1. The problem statement, all variables and given/known data
Determine how accurately you will need to measure the speed of a particle that has energy 2 GeV to determine whether it is a pion (mass = 0.14 Gev/c^2) or a Kaon (mass = 0.49 Gev/C^2). *This question is in a relativity section, so I'm assuming relativistic equations are neccesary*

2. Relevant equations
$$E^2 = (p^2)(c^2) + (m^2)(c^4)$$
$$p = (\gamma)mv$$

3. The attempt at a solution
I started by substituting $$p= (\gamma)mv$$ into the other equation so velocity can be related to mass, but I'm lost as to what the basic approach to this problem would be.

2. Dec 30, 2008

### Dick

That looks like a good start. I'd now try to solve for v in terms of E and m and get the value of v for a kaon and a pion and see what the difference is. It looks to me like it becomes a quadratic equation in v^2.

3. Dec 31, 2008

### SimonZ

use gamma r = E/(mc^2) = 1/sqrt(1 - v^2/c^2)
so v/c = sqrt[1 - (mc^2/E)^2]
for pion, mc^2/E = 0.14/2 = 0.07
v/c = 0.9975

4. Jan 2, 2009

### DukeLuke

Thanks, the only thing is when I solved it I didn't end up with a quadratic.

5. Jan 3, 2009

### Dick

What DID you get?

6. Jan 4, 2009

### DukeLuke

I started by solving for p and substituing $$p= (\gamma mv)$$ for it.
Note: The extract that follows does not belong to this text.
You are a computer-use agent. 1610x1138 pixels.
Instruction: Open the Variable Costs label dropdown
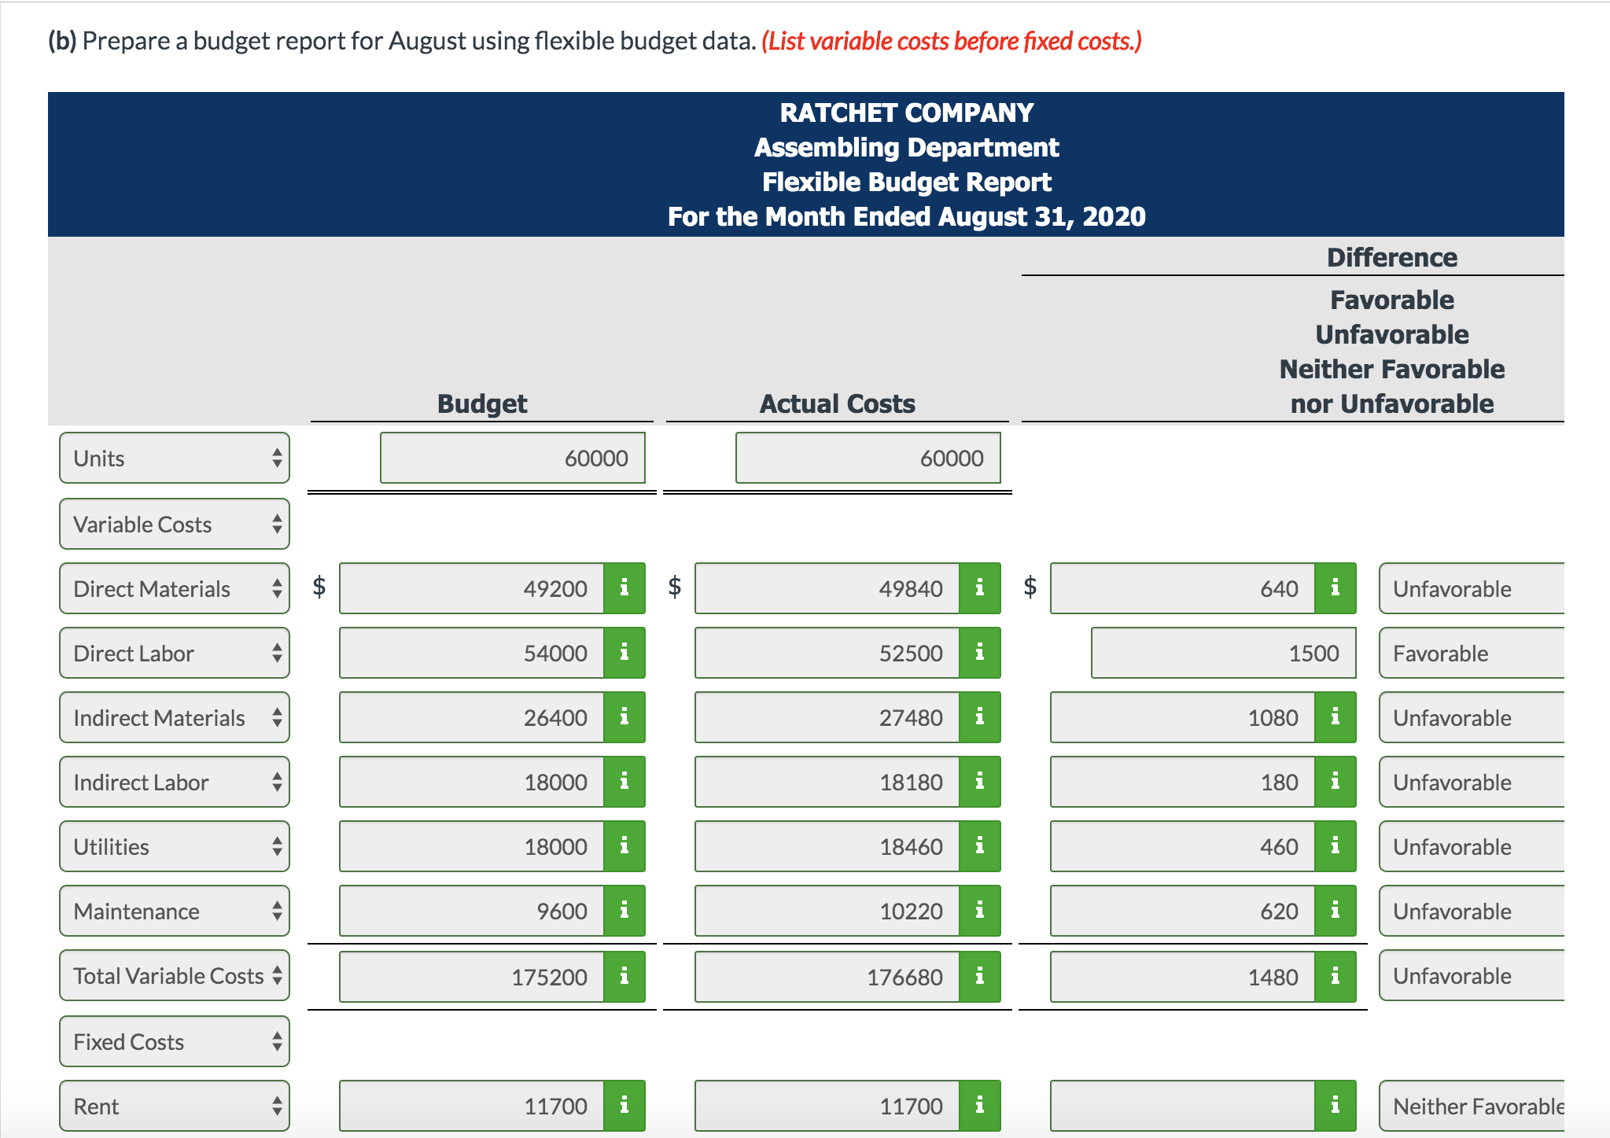pyautogui.click(x=174, y=524)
$$\frac{mv}{\sqrt{1 - v^2/c^2}} = \sqrt{\frac{E^2 - m^2c^4}{c^2}}$$

then I squared both sides and moved gamma and $$c^2$$ to opposite sides

$$m^2v^2c^2 = (E^2 - m^2c^4) (1 - v^2/c^2)$$

multiply out right hand side

$$m^2v^2c^2 = E^2 + m^2c^2v^2 -m^2c^4 - \frac{E^2v^2}{c^2}$$

group $$v^2$$ on same side and factor it out

$$v^2 (c^2m^2 + E^2/c^2 - m^2c^2) = E^2 - m^2c^4$$

solve for v

$$v = \sqrt{\frac{E^2 -m^2c^4}{c^2m^2 + E^2/c^2 - m^2c^2}}$$

7. Jan 5, 2009

### Dick

That looks ok to me. You can cancel the two m^2*c^2 terms. It is even easier than I thought.